Tales factores económicos, junto a condiciones sociológicas, obstaculizan el futuro de los jóvenes y hacen inútil la educación como ascensor social (como no sea sólo para bajar) y como antídoto contra la desigualdad de oportunidades. Frenan, en suma, la movilidad social a causa de unas perspectivas de salida laboral tanto o más inciertas que las que amenazan al empleo de sus padres, antaño tan estables, seguros y racionalmente remunerados.

Por todo ello, los hijos de clase media se enfrentan a un futuro lleno de nubarrones. Tan negro como el del conjunto de los trabajadores que han sido víctimas de un mercado de trabajo que, con la excusa de la crisis, se ha acostumbrado a exigir condiciones laborales y salariales inadecuadas para hacer frente a los costes de la vida, y por los obstáculos que hallarán para seguir perteneciendo a la clase social de sus padres.

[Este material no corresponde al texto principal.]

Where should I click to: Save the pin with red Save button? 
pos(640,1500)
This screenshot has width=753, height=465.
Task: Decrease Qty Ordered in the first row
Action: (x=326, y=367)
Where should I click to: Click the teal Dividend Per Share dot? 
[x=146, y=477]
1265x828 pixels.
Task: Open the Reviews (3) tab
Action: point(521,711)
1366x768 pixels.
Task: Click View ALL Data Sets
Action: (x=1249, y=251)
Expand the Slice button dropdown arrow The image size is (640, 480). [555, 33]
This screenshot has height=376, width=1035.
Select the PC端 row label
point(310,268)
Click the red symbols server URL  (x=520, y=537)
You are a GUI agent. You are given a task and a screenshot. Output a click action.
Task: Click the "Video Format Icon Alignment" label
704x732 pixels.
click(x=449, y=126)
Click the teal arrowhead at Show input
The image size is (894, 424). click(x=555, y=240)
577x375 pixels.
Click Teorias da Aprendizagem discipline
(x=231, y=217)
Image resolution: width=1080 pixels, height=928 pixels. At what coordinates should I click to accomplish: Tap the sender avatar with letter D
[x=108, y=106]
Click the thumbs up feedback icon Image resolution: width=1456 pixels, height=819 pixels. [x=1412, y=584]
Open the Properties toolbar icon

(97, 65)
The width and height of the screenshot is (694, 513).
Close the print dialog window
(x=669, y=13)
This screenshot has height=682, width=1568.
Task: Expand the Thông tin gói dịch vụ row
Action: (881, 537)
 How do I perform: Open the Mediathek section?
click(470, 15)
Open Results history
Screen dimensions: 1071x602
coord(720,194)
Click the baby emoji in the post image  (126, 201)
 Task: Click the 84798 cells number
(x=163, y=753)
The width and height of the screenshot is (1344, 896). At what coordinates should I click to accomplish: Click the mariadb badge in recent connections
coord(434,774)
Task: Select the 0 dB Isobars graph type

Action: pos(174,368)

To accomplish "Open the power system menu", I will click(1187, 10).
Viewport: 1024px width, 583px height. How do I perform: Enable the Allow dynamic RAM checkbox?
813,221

Con semejante panorama, no resulta extraño que la clase media venga menguando con cada generación, debido a las dificultades que tienen los hijos para permanecer en ella y por la progresiva pérdida de poder económico de sus padres para conservar el estatus social.

Ello explica, como una fotografía sociológica, el descontento, la falta de integración y la desafección que hacen posible los populismos y otros fenómenos de contestación social como el de los indignados, los “chalecos amarillos” y hasta el rebrote de la ultraderecha.

La única conclusión posible, que parezca razonable, es no cejar en el empeño de la formación, como la mejor herramienta que ofrece mayores posibilidades para escapar de los condicionamientos de origen, y luchar como colectivo, con las armas de la democracia, por el futuro que se merecen. No se me ocurre otra.